He’s the newest addition to our development team. He dove into the amara code and has been adding improvements to the editor and transcript viewer. Most recently he’s fixed up the editor interface, correcting the scrolling and alignment, created the tools menu and is really pulling together the embedder.
16. Amara On Demand
The details are a bit sketchy, but I’m pretty sure this was dreamed up over a couple of bottles of wine at a pyjama party in Michigan. The result is that Aleli and Darren started putting together our own team to provide professional transcripts, and translation with fast turnaround. Luckily for all of us Terri came in from behind to provide the back-office support.
17. Amara Captioning team
The team grew from 0 to more than 500 in just a few months and has been creating super high-quality captions for lots of grateful organizations. It wouldn’t be possible with out the Amara staff who support them, including Fran, Jenny, Stevie, Haley, and Marilia.

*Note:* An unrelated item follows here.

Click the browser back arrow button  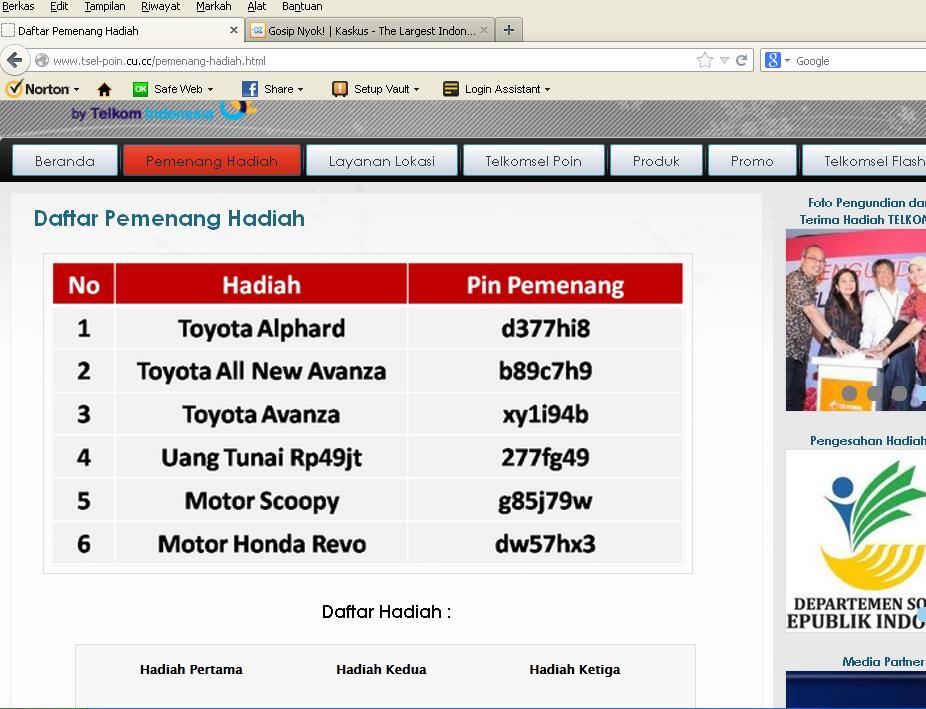pyautogui.click(x=15, y=60)
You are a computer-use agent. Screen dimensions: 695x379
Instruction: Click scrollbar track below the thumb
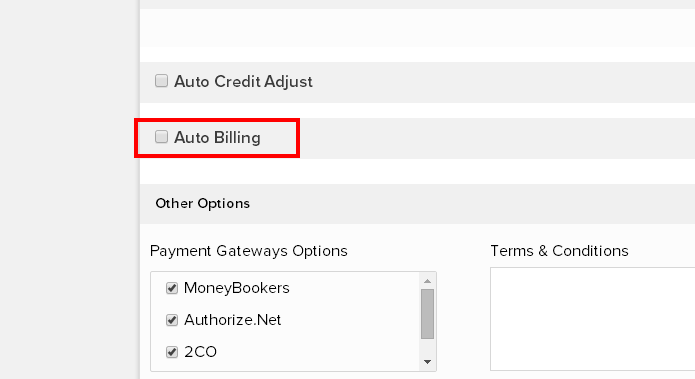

Just checkout this post by our Michael Lockrey which shows why it’s not OK to just rely on on machine-generated captions. Especially tricky if you are trying to cook.
You can have your html5 and caption it too. Amara supports the upload and download of webvtt formatted subtitles. It’s just another one among our long list of supported formats. And we have to thank Marcus who worked on the implementation for us.
19. Our future
Just like the NRO, we too are seeking global domination, but just in the subtitles and captions space…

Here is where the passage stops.